The current picture for Romania is built on the European Respiratory Virus Surveillance Summary (ERVISS), published weekly by the European Centre for Disease Prevention and Control (ECDC). the National Institute of Public Health (INSP) via the ARI sentinel surveillance programme is the national public-health authority that feeds ERVISS with sentinel primary care and virology data.

ECDC ERVISS

ERVISS is ECDC's weekly pan-European surveillance summary for influenza, SARS-CoV-2 and RSV. National authorities — in Romania's case the National Institute of Public Health (INSP) via the ARI sentinel surveillance programme — submit harmonised indicators every week, which ECDC publishes in a standardised dataset on Thursdays. Using ERVISS rather than each country's native portal ensures cross-country comparability.

ILI / ARI consultation rates and positivity

the National Institute of Public Health (INSP) via the ARI sentinel surveillance programme operates a sentinel network of general practices that report weekly rates of patients consulting for influenza-like illness (ILI) or acute respiratory infection (ARI). A subset of patients is swabbed and tested by reference laboratories, producing pathogen-specific positivity rates for flu, SARS-CoV-2 and RSV.

Why this source

Combining consultation incidence with virological positivity yields a pathogen-specific weekly incidence signal (ILI × positivity / 100). This is the standard European methodology and provides a more robust view than either indicator alone — consultation rates capture illness burden, positivity confirms which pathogen is driving it.

Qualitative classification

The “low”, “moderate” and “high” categories follow seasonal reference values and epidemiological thresholds calibrated to match our classifications for other countries. The ILI × positivity / 100 product is scaled to comparable thresholds using a divisor of 3, which aligns European sentinel peaks with the consultation-equivalent scale used elsewhere. Data refreshes weekly when ECDC publishes the latest ERVISS update, typically on Thursdays.

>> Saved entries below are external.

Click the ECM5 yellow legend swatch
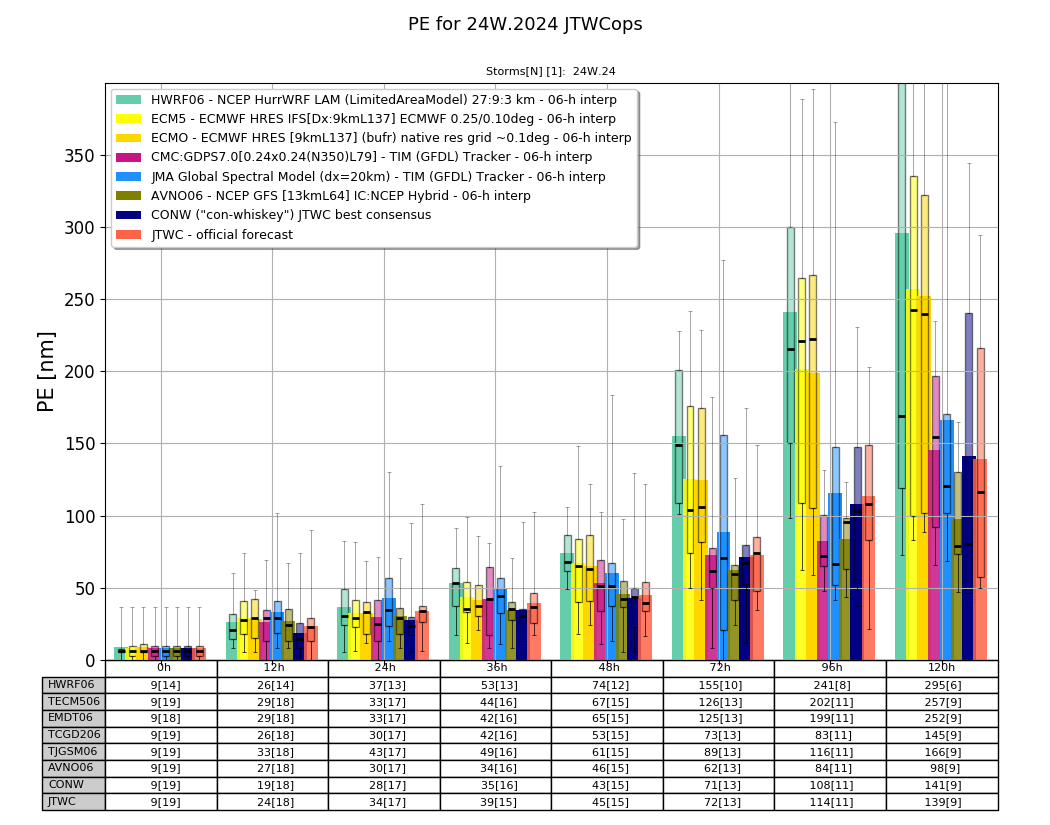This screenshot has width=1050, height=825. [129, 119]
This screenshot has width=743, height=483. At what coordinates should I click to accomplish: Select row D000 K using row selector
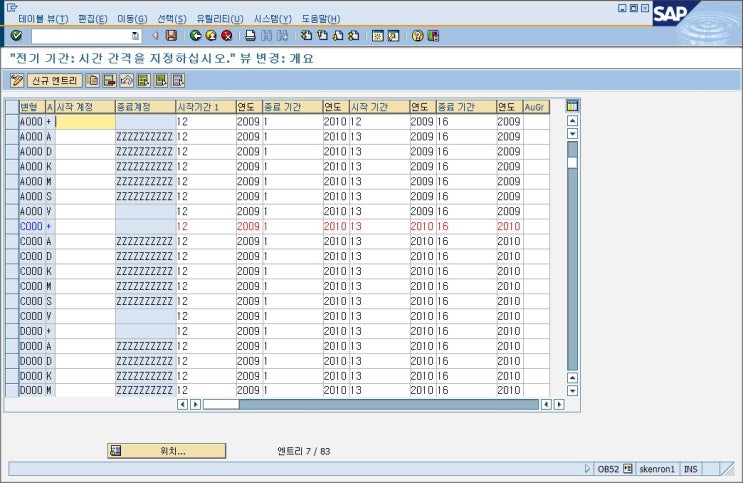point(11,376)
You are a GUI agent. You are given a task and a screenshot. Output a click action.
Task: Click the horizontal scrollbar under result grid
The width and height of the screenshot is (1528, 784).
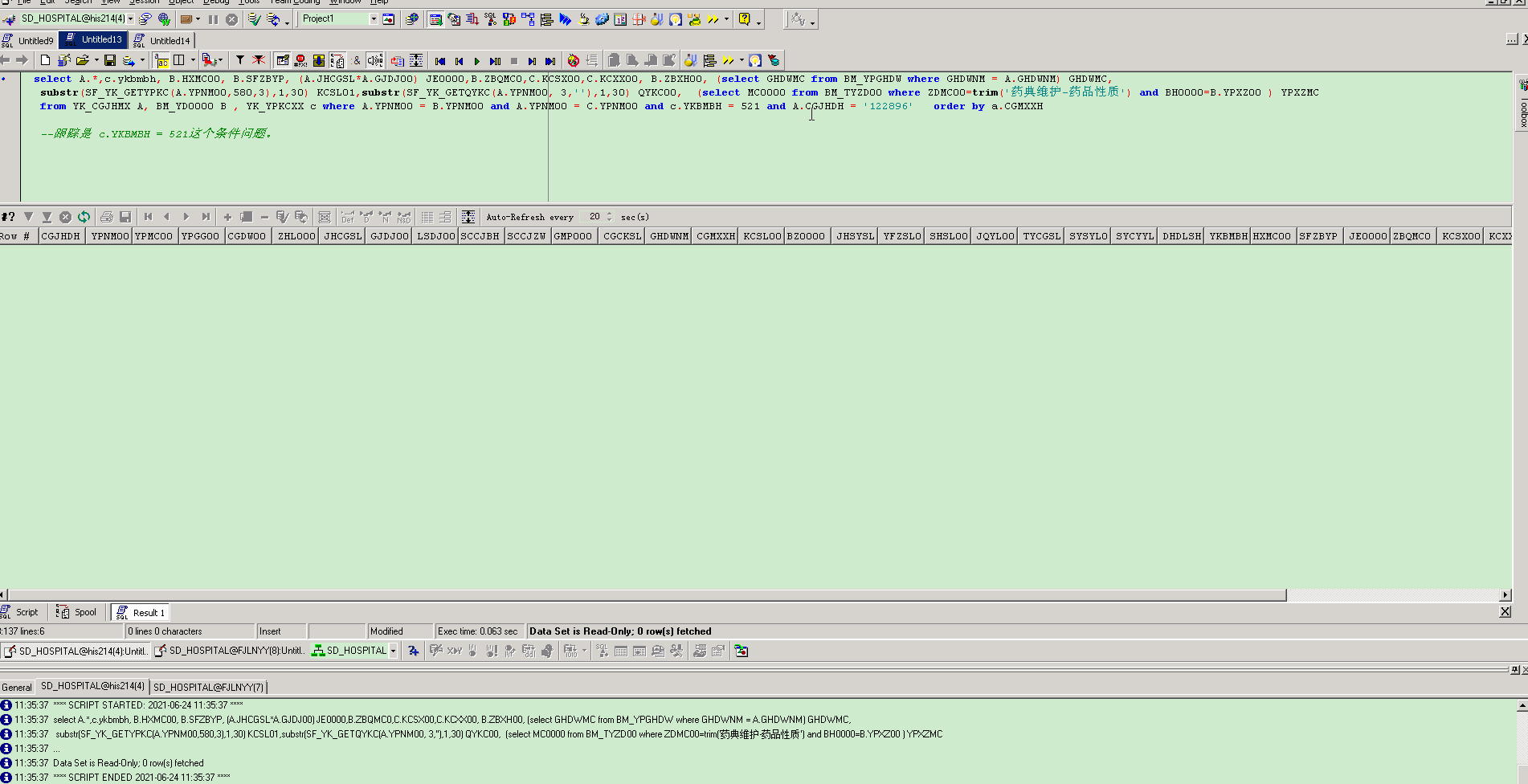[643, 595]
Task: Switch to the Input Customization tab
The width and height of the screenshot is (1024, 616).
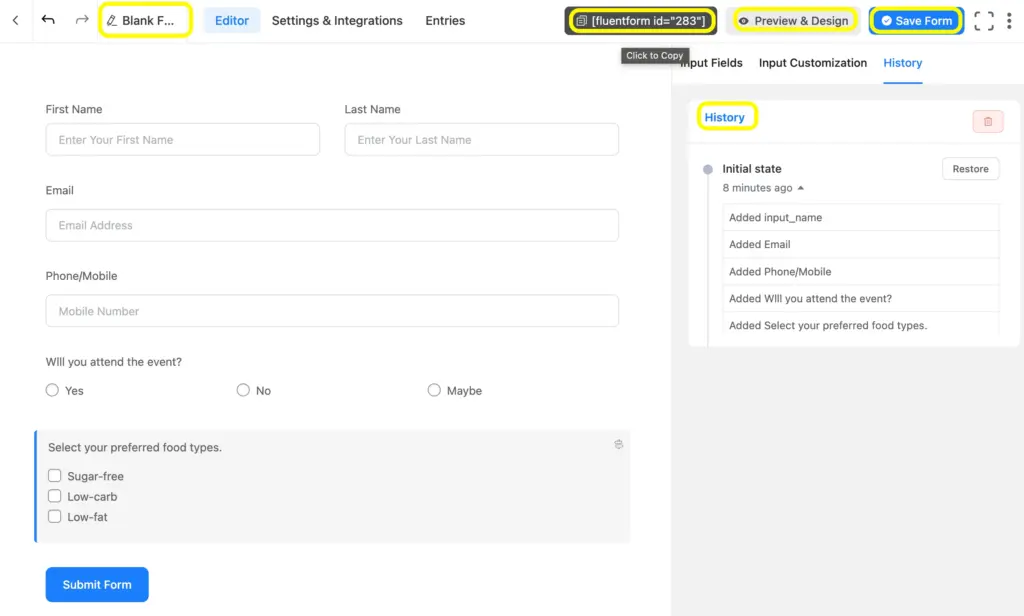Action: [812, 62]
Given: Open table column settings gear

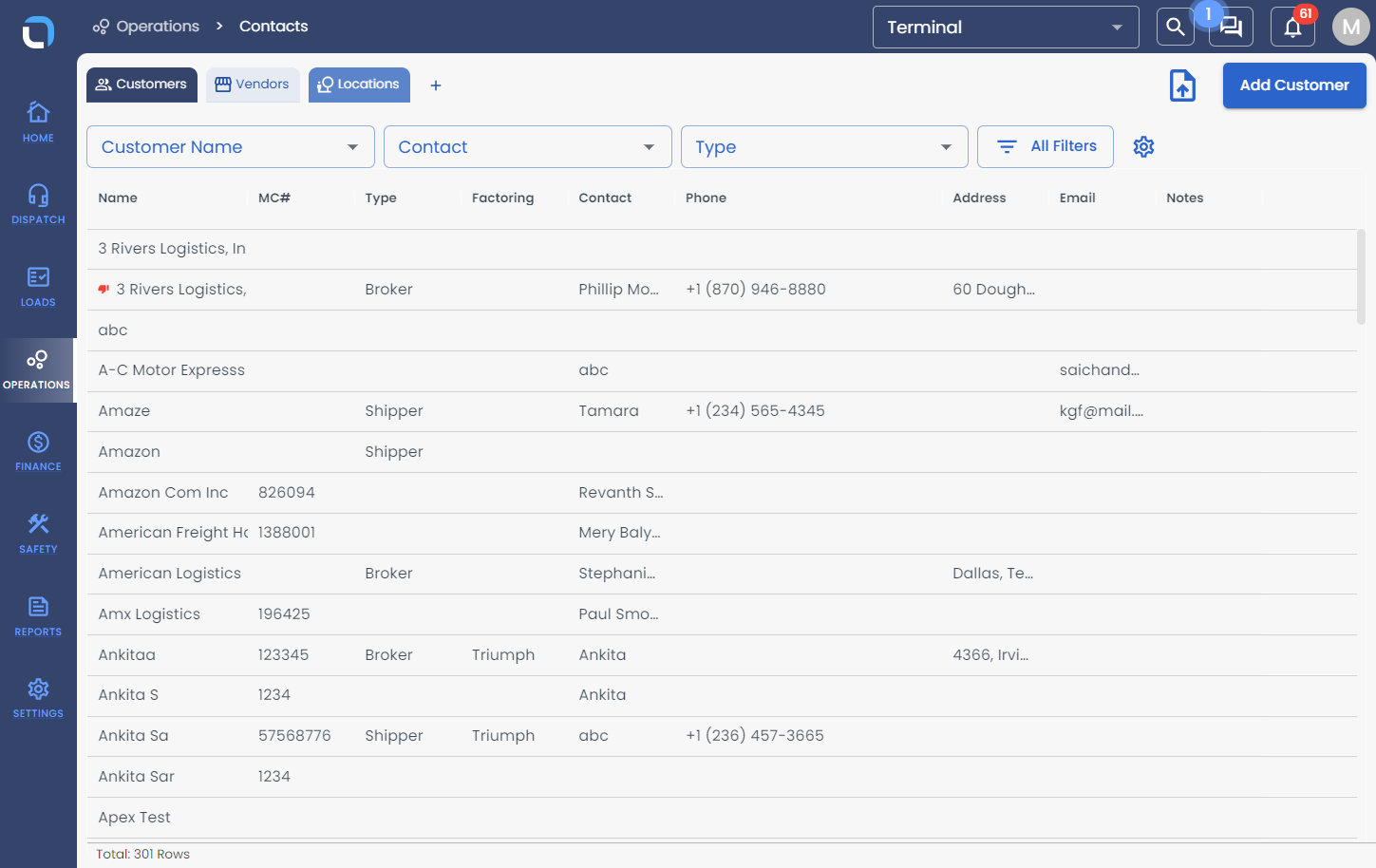Looking at the screenshot, I should point(1143,146).
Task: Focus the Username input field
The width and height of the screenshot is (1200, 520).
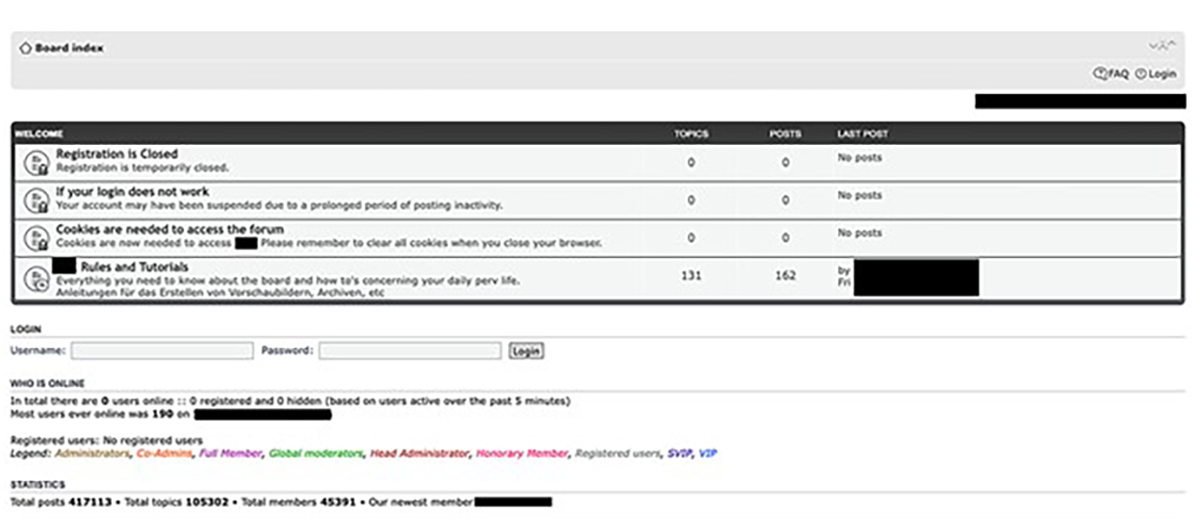Action: 162,351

Frequently asked questions

When is flu season in Romania?

Romanian flu activity usually begins rising in late December, peaks between January and March, and tails off by April. The precise window shifts year to year with the dominant influenza subtypes and residual immunity. INSP — the National Institute of Public Health (Institutul Național de Sănătate Publică) — publishes weekly influenza updates through its ARI sentinel surveillance programme. Eastern European winters produce peaks broadly similar in timing to neighbouring countries.

How does INSP classify flu severity?

INSP describes influenza activity using qualitative phases — baseline, pre-epidemic, epidemic, and post-epidemic — based on ARI consultation rates, laboratory positivity, and hospital indicators. These classifications appear in the weekly respiratory-virus bulletin and are also reported to ECDC for the European Respiratory Virus Surveillance Summary (ERVISS). The qualitative framing helps clinicians and the public interpret whether pressure on health services is ordinary, elevated, or exceptional.

How is flu surveillance organised in Romania?

Romania's influenza surveillance combines an ARI sentinel programme run through primary-care physicians, virological confirmation at INSP's Cantacuzino National Institute for Medico-Military Research and at regional laboratories, and hospital notifications of severe cases. Weekly bulletins integrate these indicators and feed ECDC ERVISS, which places Romania's trajectory alongside Hungary, Bulgaria, and the rest of the EU/EEA.

Is the flu vaccine free in Romania?

Romania offers free seasonal influenza vaccination to priority groups defined by the Ministry of Health, including adults aged 65 and above, pregnant women, people with chronic illnesses, residents of long-term-care facilities, and healthcare workers. Vaccines are delivered through family doctors and public vaccination points. INSP reports vaccine-uptake estimates alongside the weekly surveillance bulletin.

How does Romania compare to its Eastern European neighbours?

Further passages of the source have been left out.